*Reading passage:*
Tompkins v. Wal-Mart Associates, Inc., [Ms. 2200051, Apr. 9, 2021] ___ So. 3d ___ (Ala. Civ. App. 2021). In this per curiam opinion, the court (Thompson, P.J., and Moore, Edwards, and Hanson, JJ., concur; Fridy, J., recuses) concludes a Montgomery Circuit Court’s order dismissing a workers’ compensation case with prejudice violated the claimant’s right to due process as provided in Hosey v. Lowery, 911 So. 2d 15 (Ala. Civ. App. 2005) because the record did not reflect that the claimant was given notice and an opportunity to participate in a virtual hearing contrary to the circuit court’s conclusion that the claimant had willfully failed to prosecute his action. The record revealed a history of the claimant firing counsel, and the pendency of a motion to withdraw filed by his present counsel of record, so when the claimant himself failed to appear during the virtual hearing, it could not be concluded that the failure to prosecute was willful as required to justify the severe sanction of dismissal with prejudice.
The opinion notes the tension which can arise when a party is represented by counsel but attempts to participate personally in ongoing litigation:
Section 10 of the Alabama Constitution of 1901 provides that a person has the right, “by himself or counsel,” to prosecute or defend “any civil cause to which he is a party” (emphasis added). However, “the cases are ... in substantial agreement with respect to the ... proposition that where a [nonattorney] party ... does appear by counsel he has no right to conduct personally, or to help counsel conduct, the litigation.” H.C. Lind, Annotation, Right of Litigant in Civil Action Either to Assistance of Counsel Where Appearing Pro Se or to Assist Counsel Where Represented, 67 A.L.R.2d 1102, § 3 (1959).

*Required task 1:* Echo back the part of the case summary from "The opinion notes" up to and including "1102, § 3 (1959).", word for word.

*Material:*
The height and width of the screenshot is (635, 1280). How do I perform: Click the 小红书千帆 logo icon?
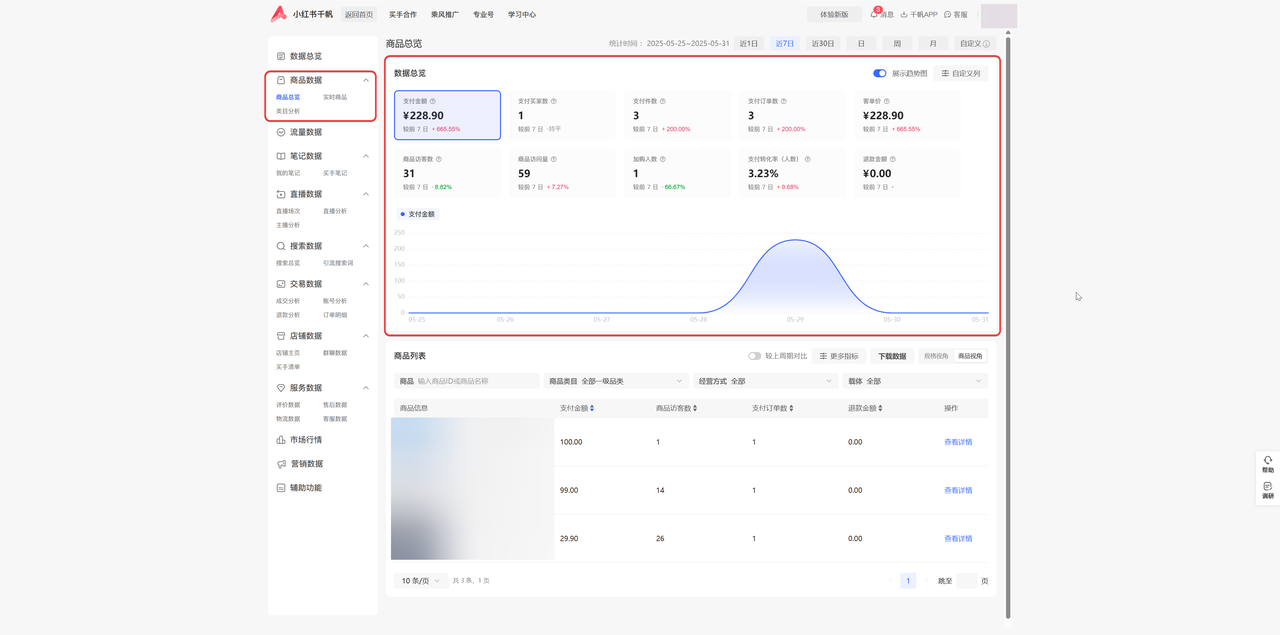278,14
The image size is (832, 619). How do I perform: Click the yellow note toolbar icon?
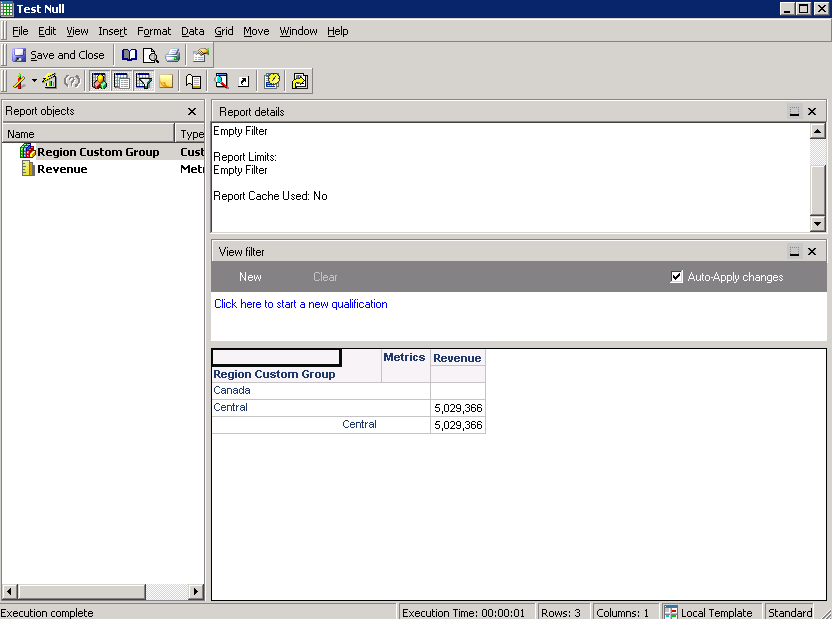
* * *
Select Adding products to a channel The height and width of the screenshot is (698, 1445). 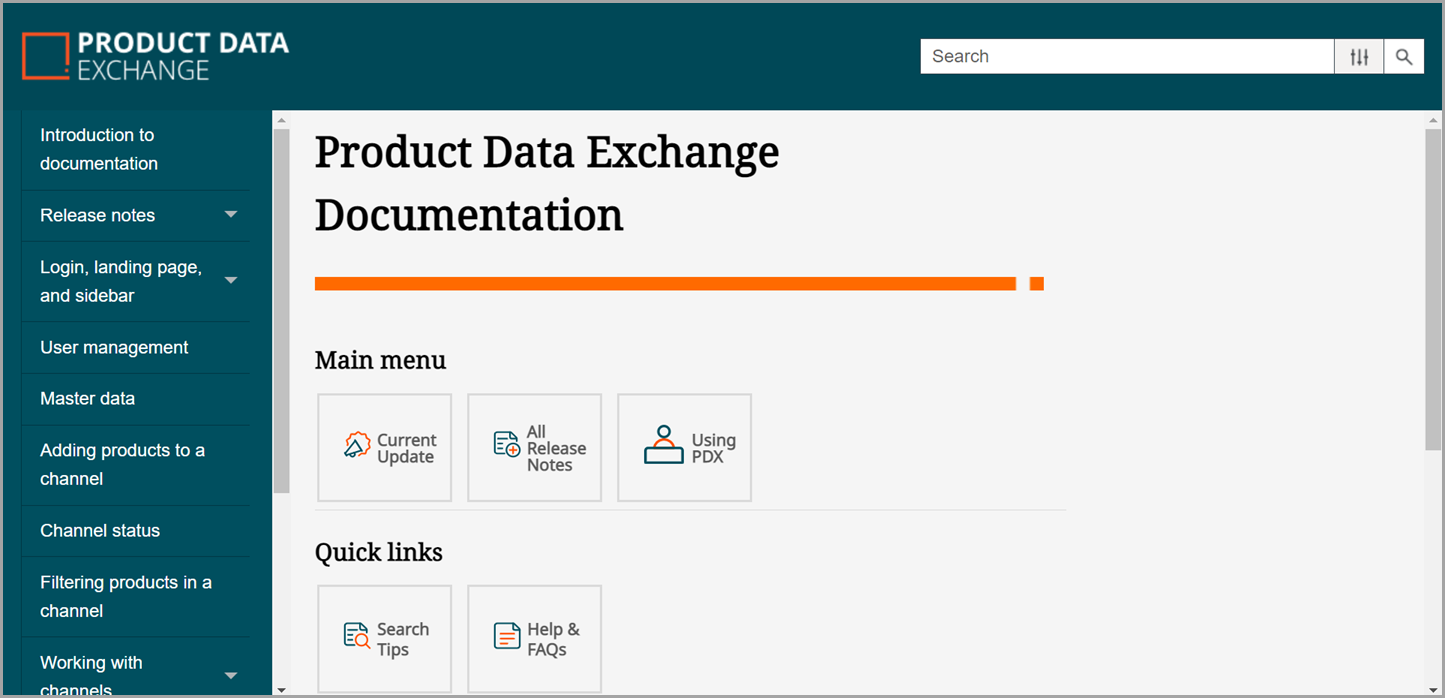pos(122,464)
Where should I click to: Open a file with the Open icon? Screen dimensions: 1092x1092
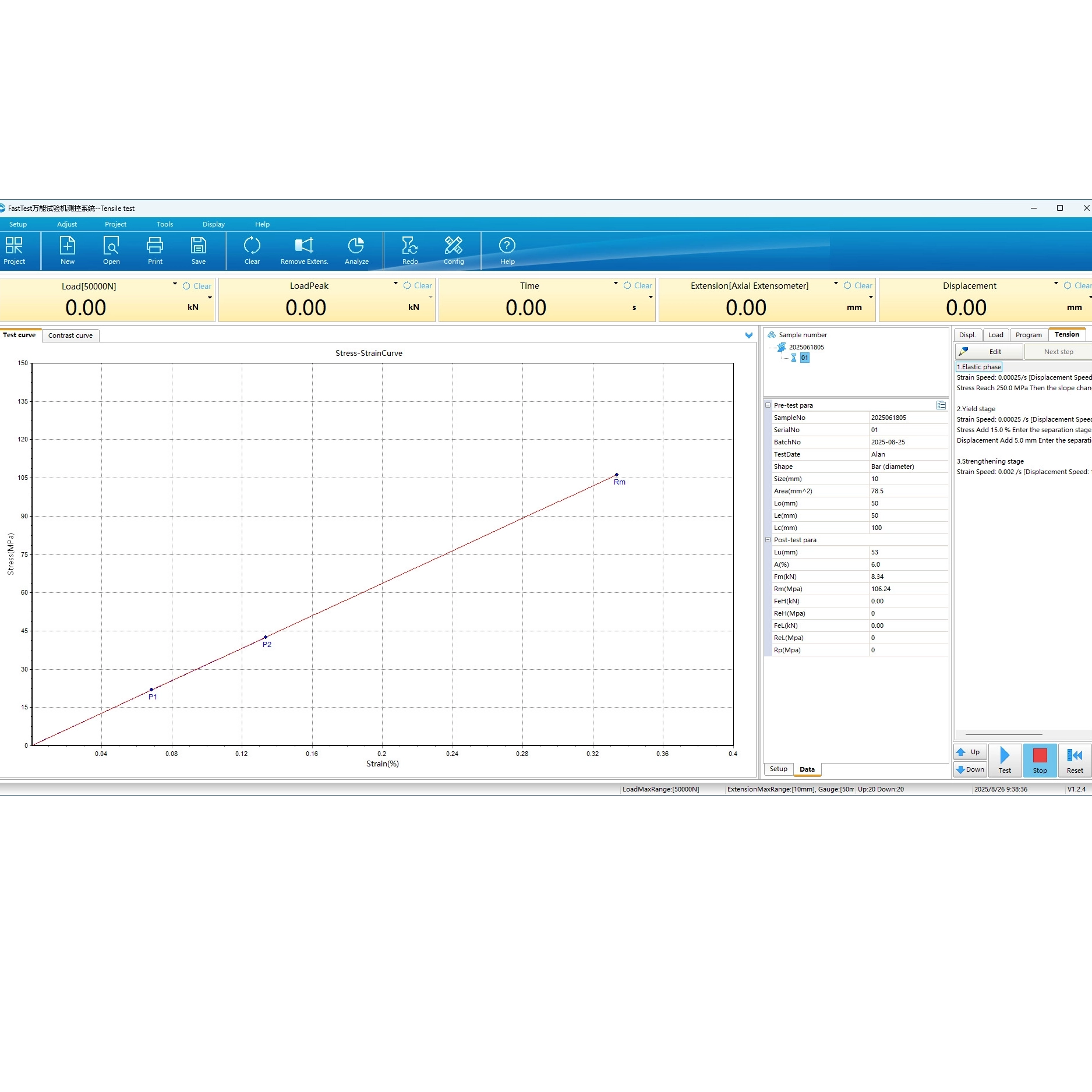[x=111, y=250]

*Required task 2:* Duplicate the records from the line with "Where should I" up to and including the line with "[x=111, y=250]", omitting the pictures.

*Task result 1:*
The opinion notes the tension which can arise when a party is represented by counsel but attempts to participate personally in ongoing litigation:
Section 10 of the Alabama Constitution of 1901 provides that a person has the right, “by himself or counsel,” to prosecute or defend “any civil cause to which he is a party” (emphasis added). However, “the cases are ... in substantial agreement with respect to the ... proposition that where a [nonattorney] party ... does appear by counsel he has no right to conduct personally, or to help counsel conduct, the litigation.” H.C. Lind, Annotation, Right of Litigant in Civil Action Either to Assistance of Counsel Where Appearing Pro Se or to Assist Counsel Where Represented, 67 A.L.R.2d 1102, § 3 (1959).

*Task result 2:*
Where should I click to: Open a file with the Open icon? Screen dimensions: 1092x1092
[x=111, y=250]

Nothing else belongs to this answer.